The Directorate of Intelligence (DI) has the capability of being a leading foreign affairs think tank in the world. Instead, it has largely limited itself to being a massive, overpriced, secretive magazine staff for a readership of one, pouring most of its resources in to the President’s Daily Brief (PDB). Analysts live under a maze of restrictions that bar them from public activities, ostensibly to protect their objectivity and credibility. The restrictions are silly. Instead of enhancing their credibility, the restrictions just isolate them and make contact with other experts in their field difficult, awkward, and sporadic.
Analysts can and should be open and regular participants in the world of academia, think tanks, and conferences, encouraged to publish and speak on their areas of expertise.

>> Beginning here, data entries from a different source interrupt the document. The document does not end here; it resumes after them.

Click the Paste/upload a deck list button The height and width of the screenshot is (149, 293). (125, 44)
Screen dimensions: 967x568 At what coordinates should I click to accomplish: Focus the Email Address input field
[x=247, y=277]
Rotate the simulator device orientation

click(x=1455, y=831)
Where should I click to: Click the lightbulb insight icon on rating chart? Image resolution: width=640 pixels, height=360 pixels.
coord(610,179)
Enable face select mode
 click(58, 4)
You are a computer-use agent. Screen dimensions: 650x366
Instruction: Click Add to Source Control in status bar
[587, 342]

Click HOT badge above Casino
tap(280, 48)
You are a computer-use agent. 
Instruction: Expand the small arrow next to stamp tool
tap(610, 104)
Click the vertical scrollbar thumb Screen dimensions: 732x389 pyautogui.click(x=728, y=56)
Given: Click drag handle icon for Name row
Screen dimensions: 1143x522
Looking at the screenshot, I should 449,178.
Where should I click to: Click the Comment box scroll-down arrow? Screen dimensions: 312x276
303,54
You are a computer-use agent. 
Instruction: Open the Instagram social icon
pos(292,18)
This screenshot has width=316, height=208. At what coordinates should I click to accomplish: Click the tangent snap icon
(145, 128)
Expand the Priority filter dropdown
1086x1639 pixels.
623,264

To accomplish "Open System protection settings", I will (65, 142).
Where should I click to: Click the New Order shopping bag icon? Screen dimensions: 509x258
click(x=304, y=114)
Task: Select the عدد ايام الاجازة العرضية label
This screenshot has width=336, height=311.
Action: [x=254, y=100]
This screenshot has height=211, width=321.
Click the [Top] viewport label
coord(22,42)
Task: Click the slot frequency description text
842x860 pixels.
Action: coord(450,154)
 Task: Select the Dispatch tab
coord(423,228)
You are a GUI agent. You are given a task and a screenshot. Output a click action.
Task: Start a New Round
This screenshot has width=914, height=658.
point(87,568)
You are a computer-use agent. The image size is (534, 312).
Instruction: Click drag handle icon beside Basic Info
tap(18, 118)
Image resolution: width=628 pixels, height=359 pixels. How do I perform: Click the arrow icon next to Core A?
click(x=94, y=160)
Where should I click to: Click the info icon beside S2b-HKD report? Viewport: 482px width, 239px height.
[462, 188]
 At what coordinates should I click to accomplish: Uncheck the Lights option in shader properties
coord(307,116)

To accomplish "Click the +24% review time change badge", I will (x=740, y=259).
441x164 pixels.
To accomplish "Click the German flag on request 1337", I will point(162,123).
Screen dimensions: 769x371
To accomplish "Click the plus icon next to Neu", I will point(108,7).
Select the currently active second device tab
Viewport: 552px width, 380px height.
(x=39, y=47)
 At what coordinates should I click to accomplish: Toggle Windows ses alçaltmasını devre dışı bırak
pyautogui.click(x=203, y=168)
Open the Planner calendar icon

Their writing may actually have a larger impact if they focus less on the PDB and more on the broader foreign policy establishment, which is where policy is shaped in broad outline before it makes it to the President. Petraeus might even experiment with having the DI publish a regular, unclassified product. It’s not like we keep our classified documents secret anyway.
It is astonishing that analysts are not allowed to interact with other people, people from whom those analysts can learn a great deal–thus improving the product the CIA puts out for intelligence consumers.